[Screenshot grounding data]
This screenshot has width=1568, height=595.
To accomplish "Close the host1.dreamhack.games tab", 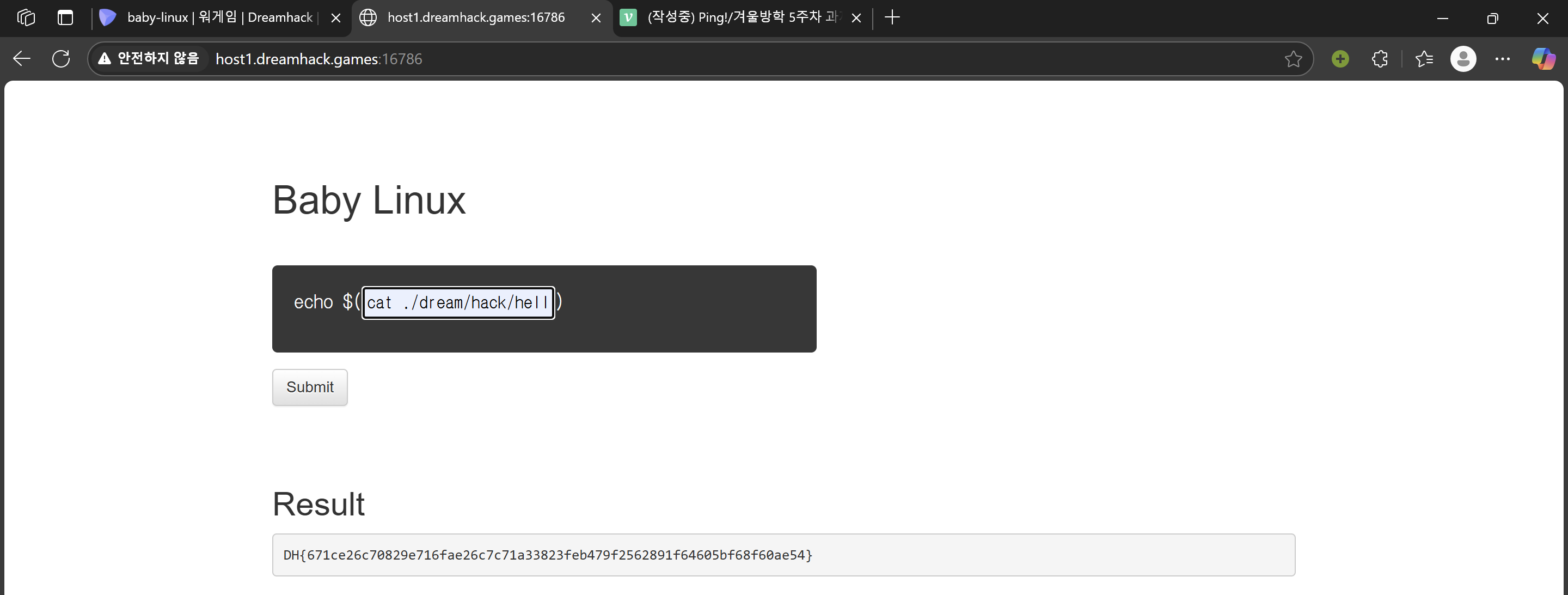I will 596,17.
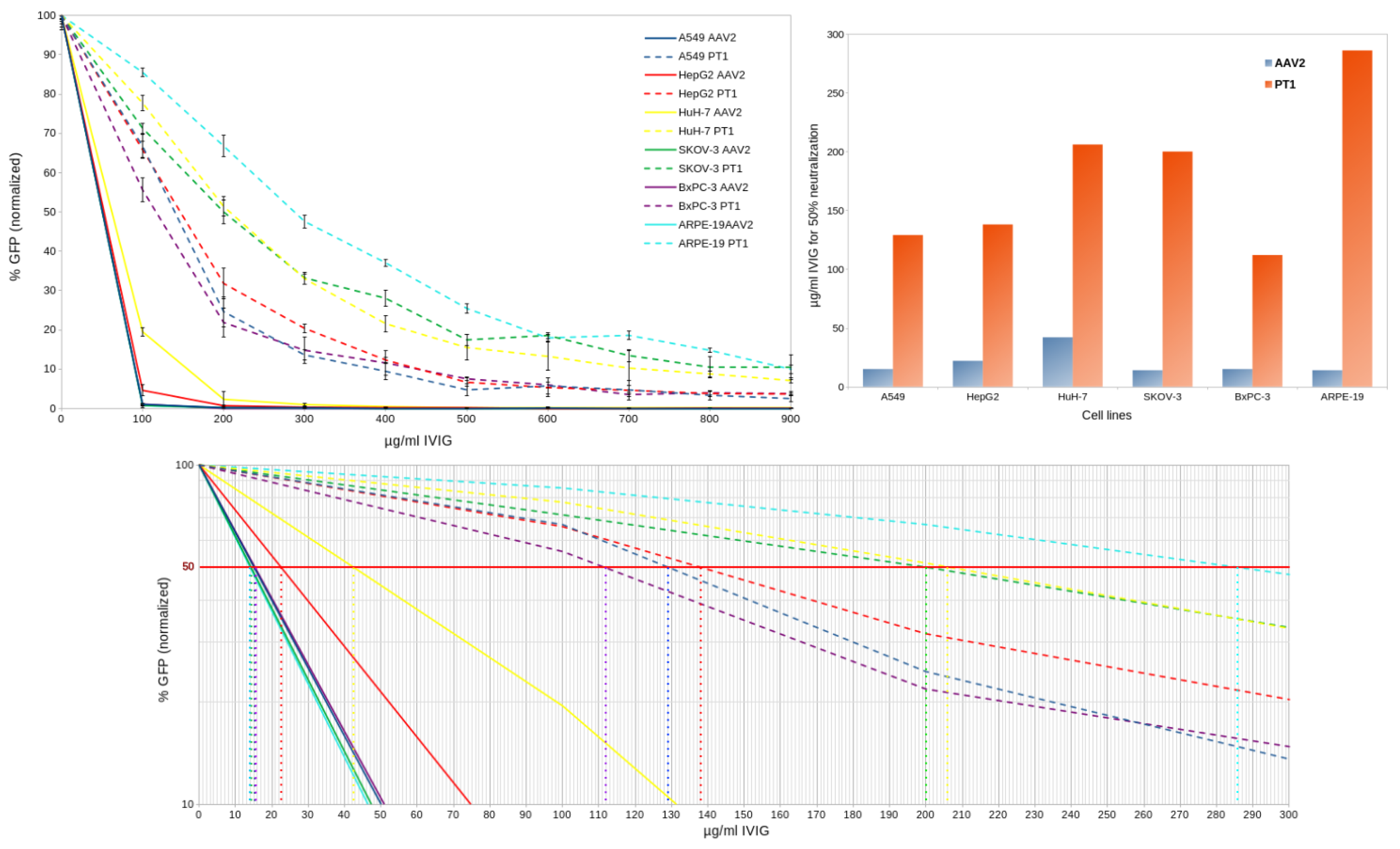This screenshot has width=1400, height=849.
Task: Click the tall ARPE-19 orange bar
Action: click(1357, 219)
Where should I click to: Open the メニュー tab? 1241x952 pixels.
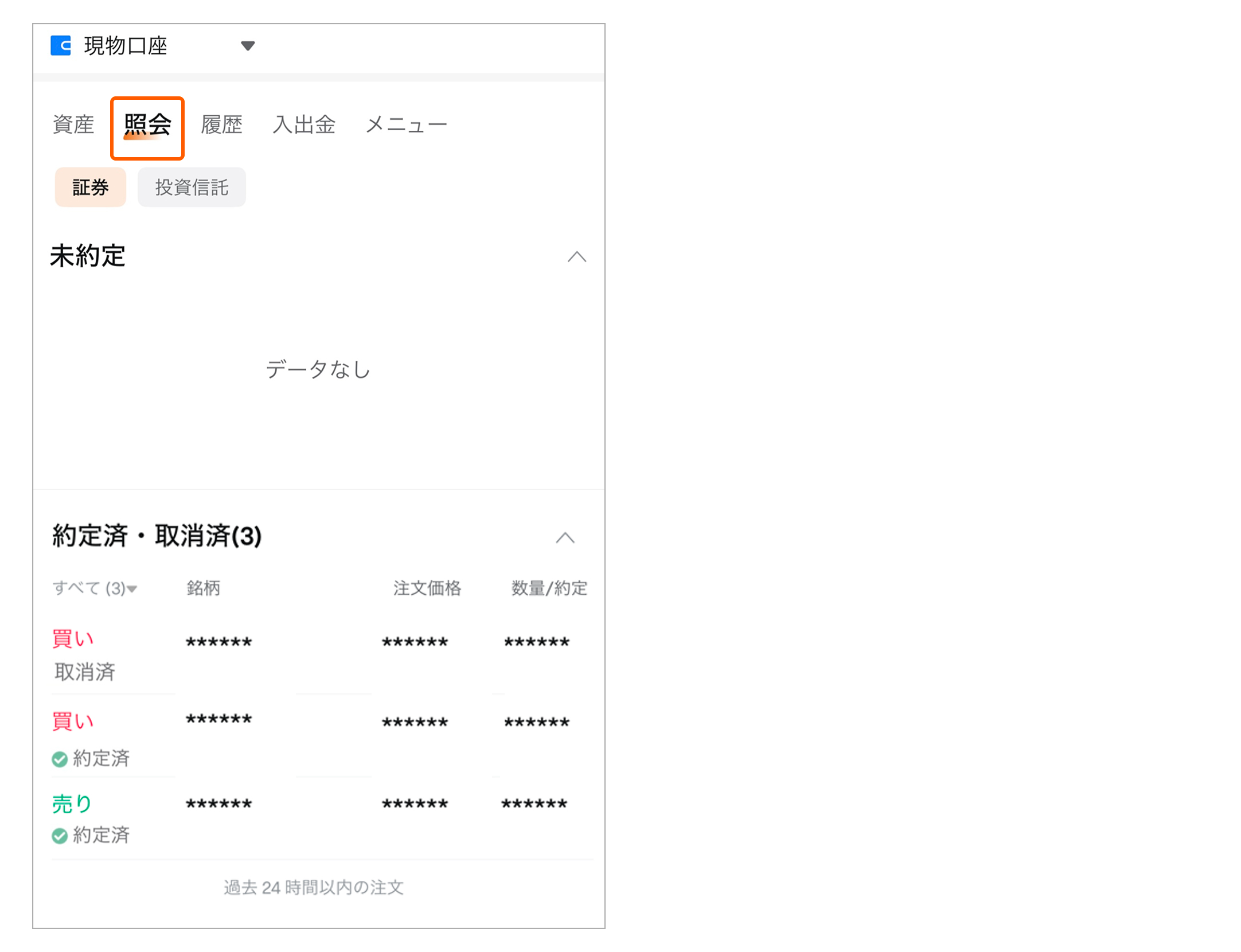pos(407,123)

Problem requirements — Your answer should hold only the lines from the line with "Where should I" through the closing line of the records, restated exactly and free of pictures.

Result —
Where should I click to: Open the メニュー tab? 1241x952 pixels.
pos(407,123)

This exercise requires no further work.